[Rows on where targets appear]

—————

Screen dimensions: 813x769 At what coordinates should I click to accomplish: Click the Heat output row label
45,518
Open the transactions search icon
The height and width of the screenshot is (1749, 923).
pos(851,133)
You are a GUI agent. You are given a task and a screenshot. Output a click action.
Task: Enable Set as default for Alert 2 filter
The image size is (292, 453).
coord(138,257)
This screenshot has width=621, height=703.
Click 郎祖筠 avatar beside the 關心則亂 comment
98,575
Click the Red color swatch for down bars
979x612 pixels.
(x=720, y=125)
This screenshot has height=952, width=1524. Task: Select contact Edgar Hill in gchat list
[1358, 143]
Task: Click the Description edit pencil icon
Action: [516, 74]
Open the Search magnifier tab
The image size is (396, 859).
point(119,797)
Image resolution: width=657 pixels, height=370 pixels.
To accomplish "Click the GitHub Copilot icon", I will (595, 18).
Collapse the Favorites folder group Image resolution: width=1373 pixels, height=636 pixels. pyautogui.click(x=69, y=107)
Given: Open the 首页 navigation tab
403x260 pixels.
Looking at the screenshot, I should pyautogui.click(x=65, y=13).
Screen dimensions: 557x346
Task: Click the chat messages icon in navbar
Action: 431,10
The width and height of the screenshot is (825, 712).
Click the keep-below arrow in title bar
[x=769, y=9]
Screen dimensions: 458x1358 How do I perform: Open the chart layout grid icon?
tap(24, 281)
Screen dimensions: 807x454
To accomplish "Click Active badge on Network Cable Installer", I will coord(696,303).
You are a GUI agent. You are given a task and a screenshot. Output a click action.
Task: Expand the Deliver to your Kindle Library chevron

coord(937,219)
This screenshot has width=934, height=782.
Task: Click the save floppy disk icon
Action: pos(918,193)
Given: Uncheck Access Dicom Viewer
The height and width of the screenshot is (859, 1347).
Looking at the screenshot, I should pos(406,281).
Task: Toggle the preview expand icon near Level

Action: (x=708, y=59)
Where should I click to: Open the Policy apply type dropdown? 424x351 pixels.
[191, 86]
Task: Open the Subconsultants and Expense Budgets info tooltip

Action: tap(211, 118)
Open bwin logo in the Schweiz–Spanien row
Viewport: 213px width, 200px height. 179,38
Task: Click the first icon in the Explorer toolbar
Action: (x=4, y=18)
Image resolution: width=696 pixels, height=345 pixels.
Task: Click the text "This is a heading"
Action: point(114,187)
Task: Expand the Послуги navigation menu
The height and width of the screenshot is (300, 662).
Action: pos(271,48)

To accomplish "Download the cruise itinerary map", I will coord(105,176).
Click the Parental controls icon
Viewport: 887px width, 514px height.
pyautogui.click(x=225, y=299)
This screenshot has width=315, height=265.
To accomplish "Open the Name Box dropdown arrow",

—————

# [Task to carry out]
Find every line in the rows above that contains the word "pixels", counting only matches whose case is identical, and copy each such line.

# [The output]
979x612 pixels.
Image resolution: width=657 pixels, height=370 pixels.
Collapse the Favorites folder group Image resolution: width=1373 pixels, height=636 pixels. pyautogui.click(x=69, y=107)
403x260 pixels.
Where should I click to: Open the Policy apply type dropdown? 424x351 pixels.
Image resolution: width=696 pixels, height=345 pixels.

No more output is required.